The ‘Gaze’ is used as a navigation tool of the digital environment, referencing the subjective nature of experiences, as well as used to highlight and exaggerate inconsistencies of day to day environments, depicting a reflection on current gendered issues. 

The translated domestic landscape engages with objects in relation to social constructs, reflecting on everyday objects such as mirrors and concepts of identity and vanity, laptops and notions of digital connectivity, TVs and idea of connection with media and culture. The use of some of the stated above objects supports the intrinsic nature of biases which has become embedded seamlessly into our daily routines. Such objects, embodying cultural and social significance are used to shape a narrative weaving through different definitions of selfhood in relation to inhabitation practices.


Medium:

Film Stills

Size:

1920 × 1080
Speculative Film

The final moving image piece is gradually exposing controlled glimpses of the space and of the body, as a patchy digital world is unfolded. The resolution of the scans increase as the narratives develops, to a culmination of a hyperreal digital environment, where objects of social construct significance stand witness to the reiteration of biases inherent to the virtual realm. Through repurposing constraints existing in the current construction of digital environments, the speculative piece proposes an unpredictable interaction of the body within digital space, where both have the potential to be challenged.


Medium:

Film

Size:

1920 × 1080 [09:20]
Research Film
Research Journal

The construction of digital bodies is intrinsic to the design of digital and physical space, which are further inherently biased through their development.
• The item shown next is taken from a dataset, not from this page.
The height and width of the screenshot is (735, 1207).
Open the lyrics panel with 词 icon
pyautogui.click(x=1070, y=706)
But the digital body has the opportunity to refuse the current rigid depiction, through a denial of adhering to preestablished rules for corporeal representation, as such representation is heavily influenced by common design methods of digital space (which is in turn based on physical space).
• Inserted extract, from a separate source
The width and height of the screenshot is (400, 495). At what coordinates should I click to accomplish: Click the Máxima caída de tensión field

Thus, the tendency to design digital space in the same way as we design physical space is flawed, as bodies in digital environments experience space differently. As avatars only exist in digital environments, both their construction and spatialisation does not necessarily need to adhere to physical rules for the definition of space. Why is it that our default instinct is to follow the same standards established in the real world when we design digital corporeality and environments?